Text and element pointing records:
* begin *
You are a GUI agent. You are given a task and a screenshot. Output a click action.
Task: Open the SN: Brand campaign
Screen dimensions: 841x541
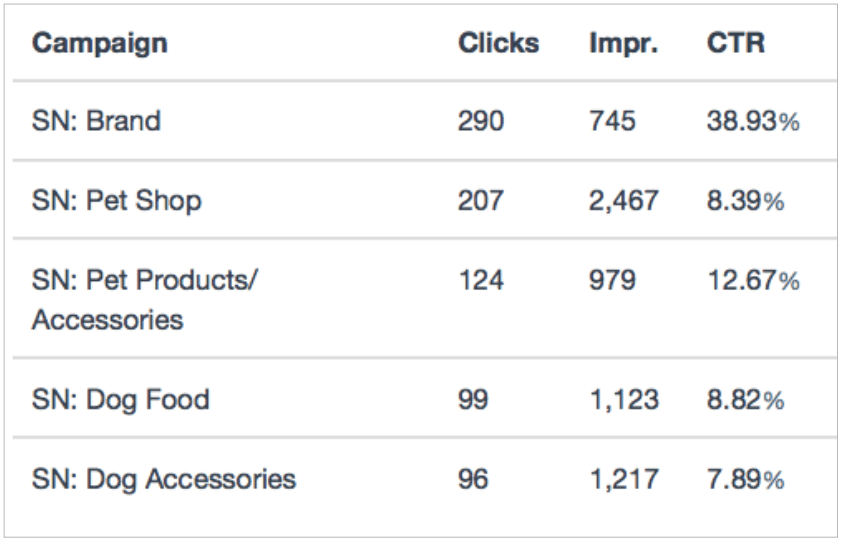(96, 121)
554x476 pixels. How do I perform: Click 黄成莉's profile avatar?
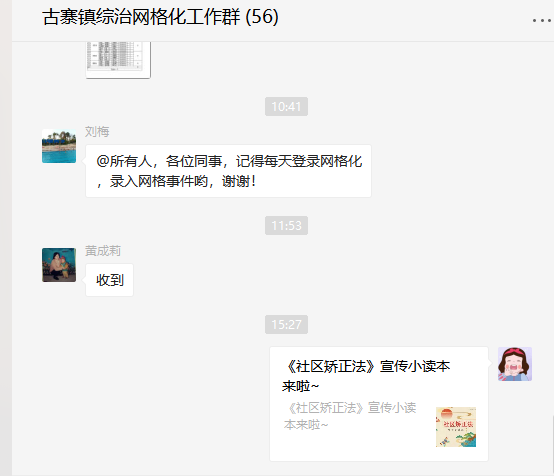click(x=59, y=265)
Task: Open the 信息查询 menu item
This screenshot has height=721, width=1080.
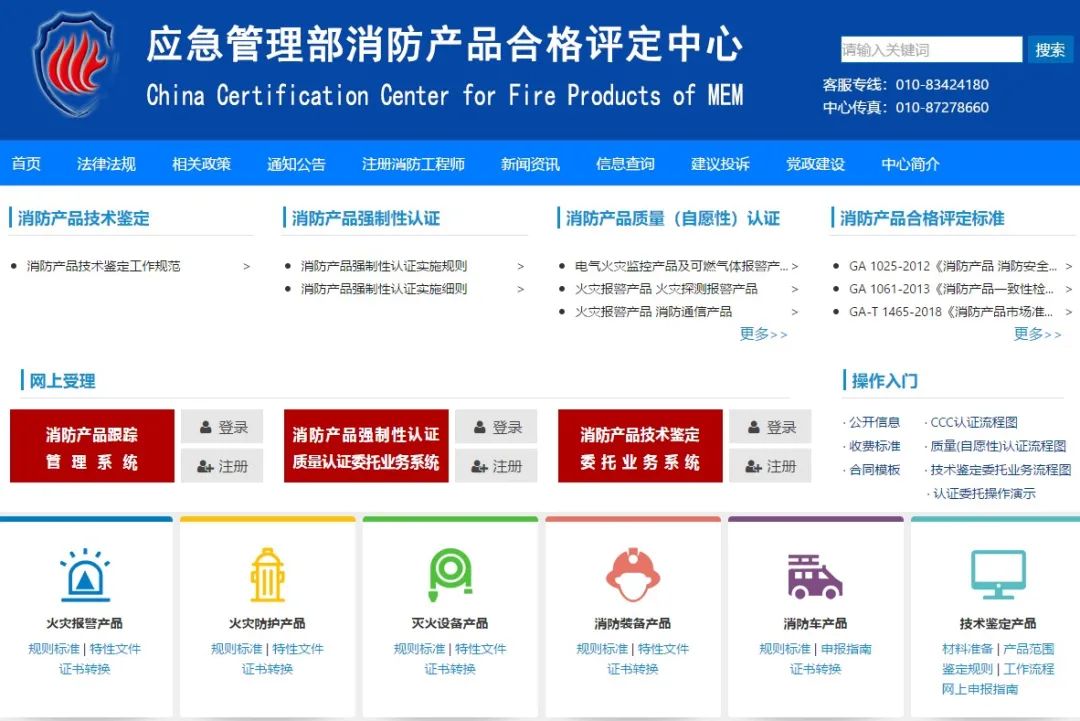Action: click(625, 164)
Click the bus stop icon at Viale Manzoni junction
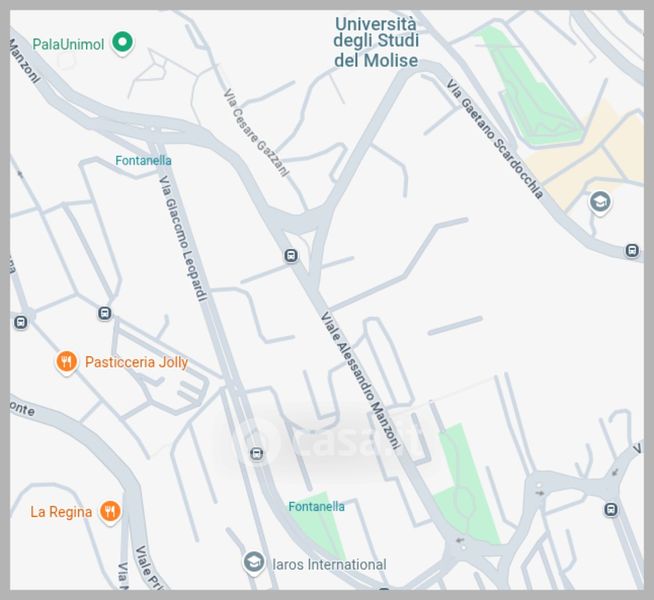Viewport: 654px width, 600px height. pyautogui.click(x=291, y=255)
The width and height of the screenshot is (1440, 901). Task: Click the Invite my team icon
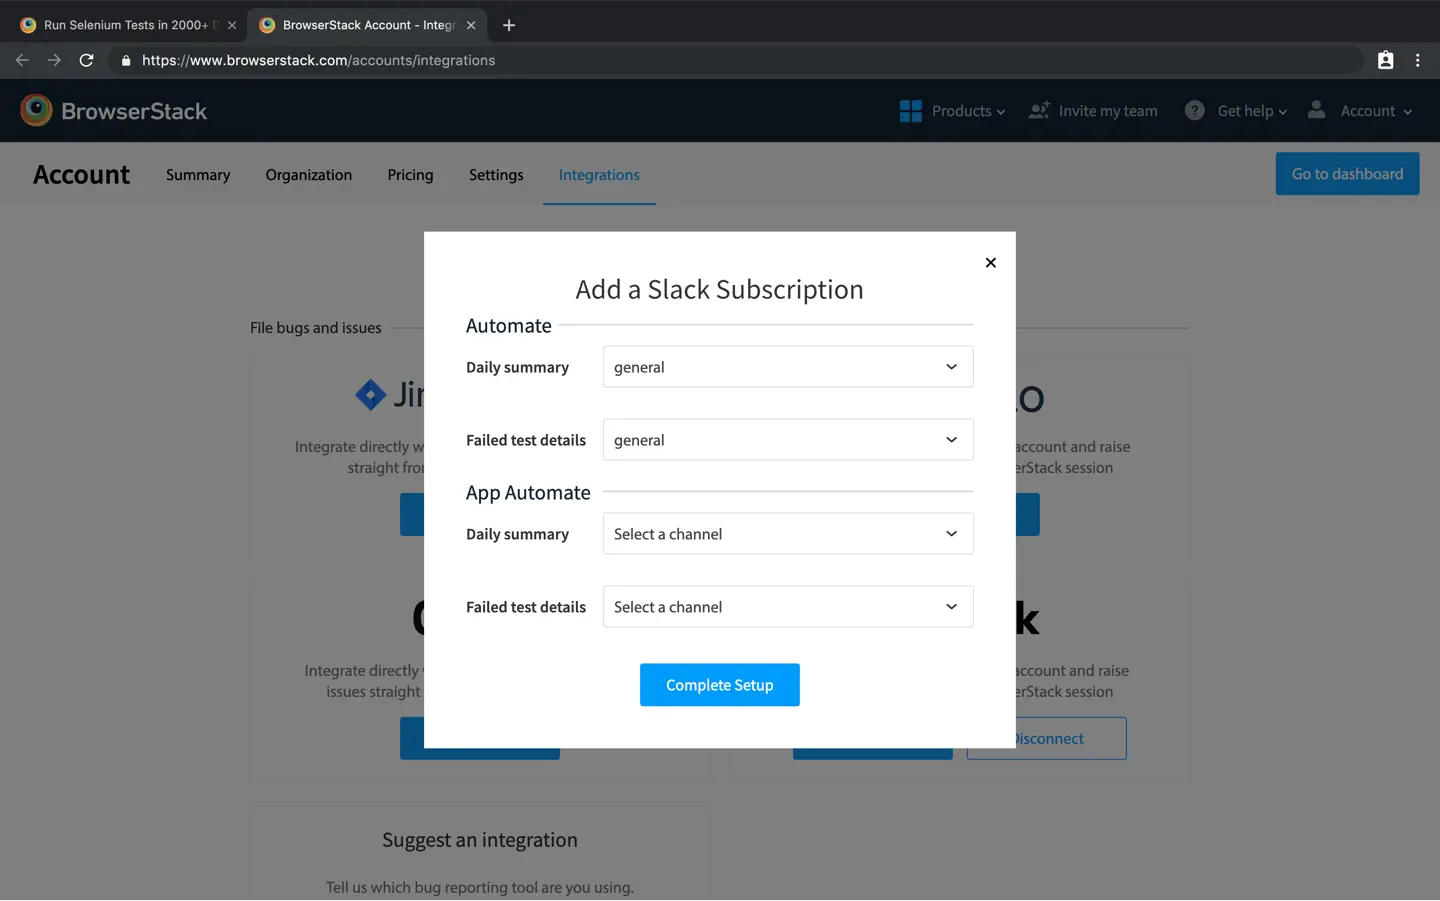1039,110
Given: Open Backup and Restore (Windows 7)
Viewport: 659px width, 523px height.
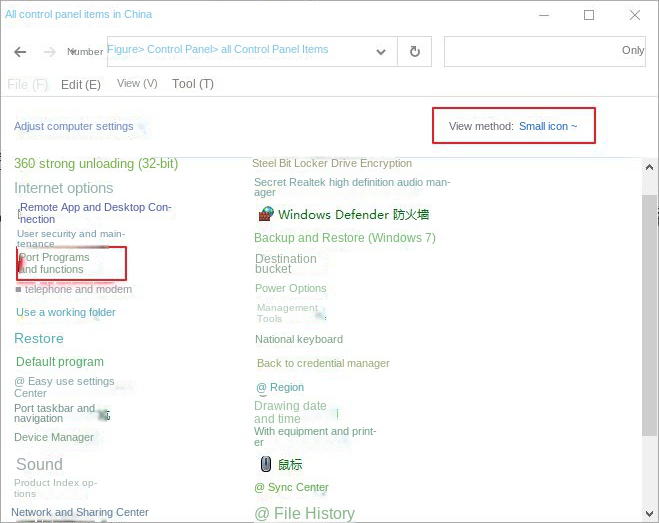Looking at the screenshot, I should [344, 238].
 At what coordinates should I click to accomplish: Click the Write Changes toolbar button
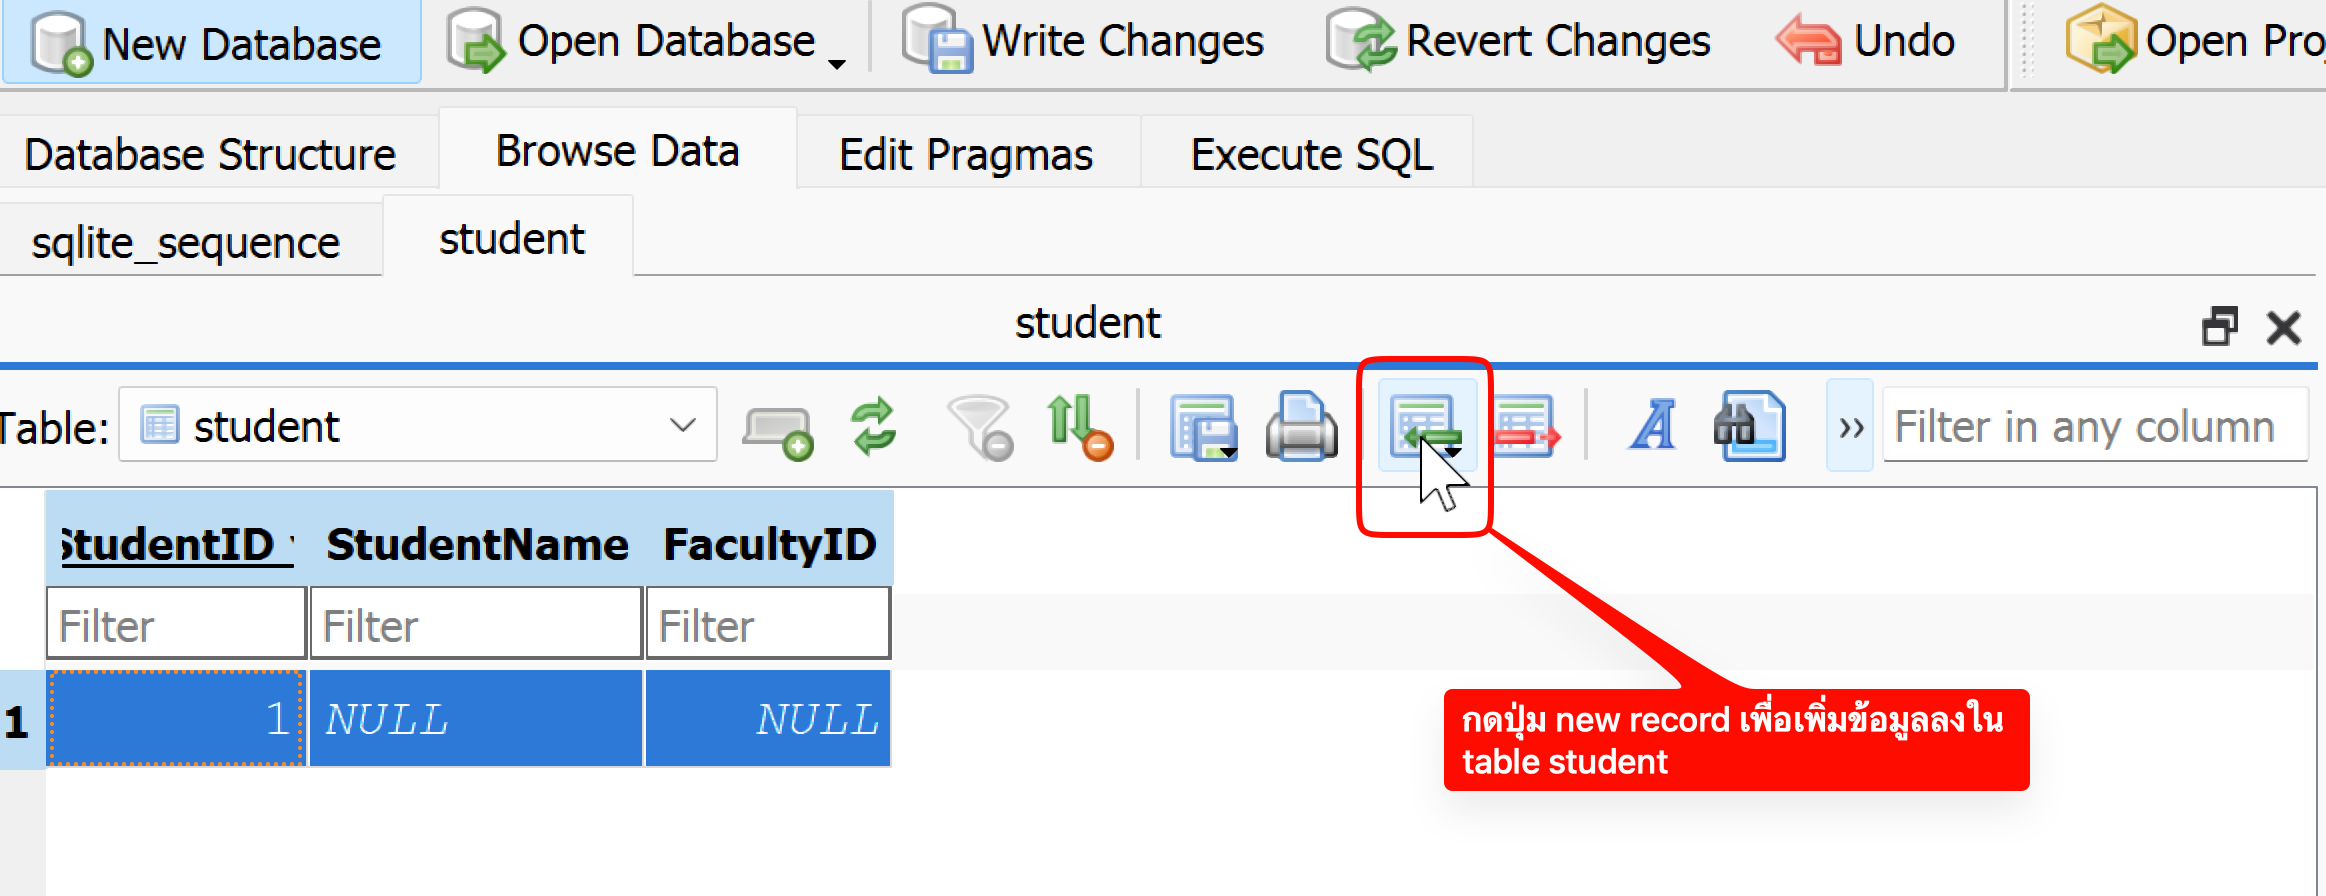pyautogui.click(x=1084, y=44)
* end *
## WHAT YOU NEED TO DO
Reproduce every line of the items above verbatim, from the first item through the last, and omit the pictures.

## SOLUTION TO THIS EXERCISE
You are a GUI agent. You are given a task and a screenshot. Output a click action.
Task: Open the SN: Brand campaign
Screen dimensions: 841x541
(96, 121)
554x476 pixels. How do I perform: Click 黄成莉's profile avatar?
click(x=59, y=265)
Task: Open the 信息查询 menu item
This screenshot has height=721, width=1080.
Action: click(625, 164)
Click the bus stop icon at Viale Manzoni junction
Viewport: 654px width, 600px height. pyautogui.click(x=291, y=255)
The width and height of the screenshot is (1440, 901). Task: Click the Invite my team icon
1039,110
Given: Open Backup and Restore (Windows 7)
Viewport: 659px width, 523px height.
Looking at the screenshot, I should [344, 238].
 At what coordinates should I click to accomplish: Click the Write Changes toolbar button
pyautogui.click(x=1084, y=44)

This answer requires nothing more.